His view is clearly shared by the more Western-facing carriers. Royal Jordanian sees its role as "fitting into a major airline's strategy". Chief executive Dahabi says he is prepared to drop North American routes to feed into its prospective European partner's hub because, in this way, his airlines will "serve more destinations, bringing more passengers to our partner and our own network".

Yet Al Baker has to balance this attitude with that of majors, such as EgyptAir, which remain dismissive of alliances. Chairman Rayan was clearly annoyed by further warnings to AACO delegates that service standards must improve if links are to be forged with western alliance leaders. Rayan implies that, as far as EgyptAir is concerned, there is no quality issue to address.

Response to globalisation clearly differs according to the Arabian capital from which they emanate, even if the wind appears to be blowing in the direction of the reformers. But speaking for the collective, AACO's secretary general Abdul Wahab Teffaha argued that unlike the European and US-led global alliances, which are only beginning to talk about cost savings, AACO members have begun to deliver them.

A joint ground handling initiative, launched last year at London Heathrow, is yielding $10 million annually and this arrangement is to be extended to Athens, Frankfurt, Vienna and beyond. It is less than a year since joint AACO fuel purchasing was introduced, yet Teffaha reports a $10 million saving.

In the latest initiative, announced in mid-April, 15 carriers signed a deal with computer reservation system providers Galileo and Amadeus, which will produce cost and revenue benefits of $100 million annually, says Teffaha. As El-Daimiri, the Egyptian transport minister, who opened this year's assembly, says: "The biggest achievement in our consolidated teamwork is strengthening the team through having a bigger negotiating weight that that of any individual team members."

Yet the caution of the Arab area's liberalisation measures weighs heavily against its carriers, competing in a world where much larger, better-capitalised Western competitors operate under open-skies agreements and expanded regional aviation markets.

Deregulation

Domestic deregulation, from Algeria to Egypt, is starting, but has brought a host of, often unwelcome, new entrants.

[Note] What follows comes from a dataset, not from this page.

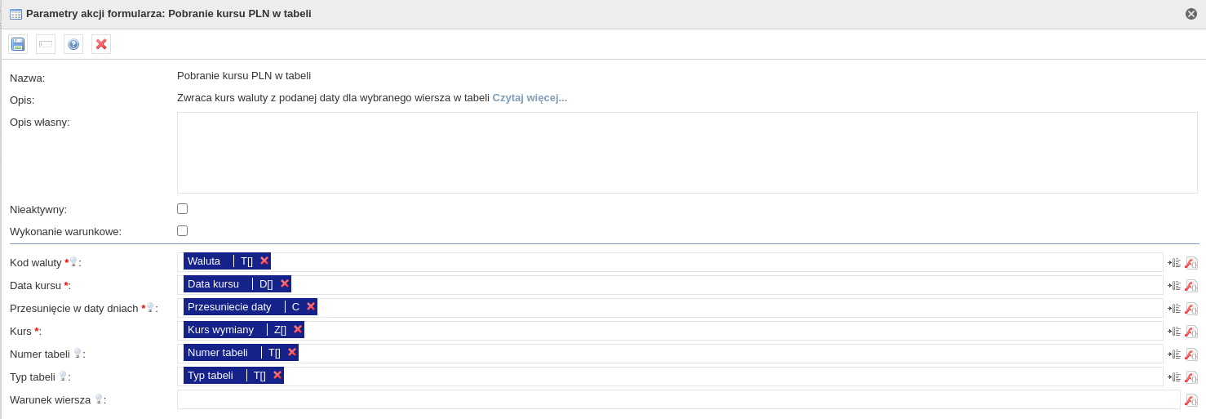Viewport: 1206px width, 419px height.
Task: Toggle the Nieaktywny checkbox
Action: click(182, 209)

Arab transport ministers have yet to give the green light to an Arab aviation free market. Teffaha is confident that a gradual bilateral liberalisation of air transport markets will be pursued up to a deadline of 2003, at which point talks will begin on a multilateral agreement between Arab states. But he admits that deregulation of Arab skies depends on a slow-moving broader agreement on the free movement of capital and labour in regional markets.

The Arab region has reasons to be optimistic. The $35 billion travel and tourism industry will grow at twice the global average over the next 10 years, according to the International Air Transport Association (IATA). While the current $6 billion capital investments in travel and tourism, at 6% of the Arab gross domestic product, represent only half the world average, IATA projects that they will outstrip the global trend over the next decade. This includes a host of Western-financed airport development projects.

But for this to happen - and the guarded optimism of Cairo to carry over to the next AACO annual meeting in Qatar in a year's time - airline executives will have to get down to some bold decision-making.